Friday, February 15, 2008

Say Hi's The Wishes and The Glitch...

Oh, man. We here at The Musicologists are growing steadily. I have this habit of getting ridiculously verbose when it's not needed, so I'm just going to shut up and introduce our newest contributor and my good friend, Mr. Lee Henderson, and his excellent review of:

Say Hi - The Wishes and the Glitch (released February 5, 2008; The Rebel Group)

OK Computer?


One of my favorite images of all time is a Shel Silverstein sketch of a man playing a guitar that is also his own face and torso. A guitarotaur, if you will. The cover of Say Hi (formerly Say Hi To Your Mom)’s fifth album, The Wishes and the Glitch, reminds me in a fleeting way of the Silverstein sketch, for it is an illustration of a boxy robot (three boxy robots, actually) opening up its own quadrilateral chest outward, like a refrigerator door, exposing what’s inside.

Say Hi is, according to both the website and Wishes’ liner notes, “a boy named Eric” Elbogen. Eric lives and records in Seattle, and is, ostensibly, the whole band (there are some ancillary background singers), playing all the “guitar, bass, synthesizer, and drum machines… encapsulated on this compact disc, vinyl long player or digital collection.”*

Right away I’m somewhat skeptical, as my personal tastes tend to gravitate less toward the laptop and more toward… well, not new country music, and not the laptop- though I don’t mean to conflate the two. But the opening strains of Northwestern Girls, the first track on Wishes, does much to assuage my worry- there’s an immediacy in those two-and-a-half minutes that grabbed me and pulled me in. The following tracks Shakes Her Shoulders and Toil and Trouble continue piquing my interest, especially Toil, which I can really see delivering live, given of course that it’s performed loud enough.
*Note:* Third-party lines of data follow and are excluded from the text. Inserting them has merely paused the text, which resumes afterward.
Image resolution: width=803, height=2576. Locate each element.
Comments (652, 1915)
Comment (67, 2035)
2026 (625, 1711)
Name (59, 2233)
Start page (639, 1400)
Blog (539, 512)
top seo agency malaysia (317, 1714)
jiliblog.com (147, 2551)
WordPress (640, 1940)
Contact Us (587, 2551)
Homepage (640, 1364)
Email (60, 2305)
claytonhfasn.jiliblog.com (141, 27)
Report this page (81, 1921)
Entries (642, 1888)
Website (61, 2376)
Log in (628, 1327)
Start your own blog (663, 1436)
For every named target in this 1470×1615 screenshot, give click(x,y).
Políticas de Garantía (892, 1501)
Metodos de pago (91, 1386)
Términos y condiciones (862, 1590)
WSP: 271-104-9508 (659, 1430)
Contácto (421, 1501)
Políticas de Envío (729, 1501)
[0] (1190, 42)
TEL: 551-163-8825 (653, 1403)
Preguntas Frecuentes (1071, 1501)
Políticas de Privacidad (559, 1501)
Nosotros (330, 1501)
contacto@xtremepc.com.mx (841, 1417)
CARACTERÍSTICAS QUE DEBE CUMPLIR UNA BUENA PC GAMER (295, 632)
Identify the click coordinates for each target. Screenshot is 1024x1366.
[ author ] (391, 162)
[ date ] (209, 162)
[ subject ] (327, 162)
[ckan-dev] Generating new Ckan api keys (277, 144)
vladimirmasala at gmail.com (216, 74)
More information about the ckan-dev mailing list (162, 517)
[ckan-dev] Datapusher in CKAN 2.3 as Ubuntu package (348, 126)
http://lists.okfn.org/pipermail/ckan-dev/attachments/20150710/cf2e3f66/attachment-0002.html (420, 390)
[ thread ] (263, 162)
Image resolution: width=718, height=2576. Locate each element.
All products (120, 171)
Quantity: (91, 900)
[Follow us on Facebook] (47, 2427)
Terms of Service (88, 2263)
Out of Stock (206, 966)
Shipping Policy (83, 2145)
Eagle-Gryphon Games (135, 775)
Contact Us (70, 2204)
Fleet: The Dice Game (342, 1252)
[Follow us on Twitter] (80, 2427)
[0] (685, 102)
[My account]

There’s a nice balance of what I’ll call, for lack of a better term, organic tension in the song, and the lyric “sometimes the slow simmers to a boil” contained within- well, syllogistic isn’t exactly the right word, but let’s just say that the line delivers on its promise.

Unfortunately, the wheels more or less come off the wagon for me after that. Back Before We Were Brittle, Oboes Bleat and Triangles Trink, and Magic Beans and Truth Machines are tracks that, for me, don’t really go anywhere but sideways and in circles. And at this point it should be noted that, while I’m sure he hates the comparison, Wishes is more than just a little Postal Service Give Up-esque and Elbogen’s singing voice is, again, more than a little similar to the nerdy romanticism of Ben Gibbard’s**. But Say Hi is no Postal Service, and these three songs prove it.

Bluetime and Spiders get us back on track somewhat, but the damage has been done (though Spiders does contain the best line of the album: “there’s the thing with her father, the thing with me broken, her new jealous ex and the press”). And while there is good imagery like this throughout the album, such lyricism ultimately doesn’t make up for the lack of dynamism or cogency- for the overall lukewarm songwriting- that I feel typifies it.

This is cemented with the last three songs, Zero to Love, Apples For the Innocent, and We Lost the Albatross, songs which all deal with themes of either obtaining or “need(ing) something new.” On the whole I would recommend to Mr. Elbogen to capitalize on what works on this album- the first three songs, specifically- and jettison the rest. In other words, a third of what he’s got works. The other two-thirds need something.

Additionally, I would simply warn him of the risk he takes when opening up, in general, and exposing the elements inside, their inner-workings… I would warn him to think twice next time about the robot on the cover of his record. For when the robot opens up, it reveals itself to be hollow, its contents nothing but cold air. I don’t think Mr. Elbogen wants his art suffering the same criticism.

~lee.

* That Elbogen is Say Hi’s only decision-maker has lent him the space and freedom to employ some personal touches (like this one) in the album’s layout that I didn’t like, and some that I did: specifically that, though only symbolically, it is broken up into a side A and a side B, a la throwback vinyl record. I wish more artists, when tracking their albums, would factor in this variable.

** And Conor Oberst’s, for that matter. And mine. But, Senator, I am no Jack Kennedy, and I digress.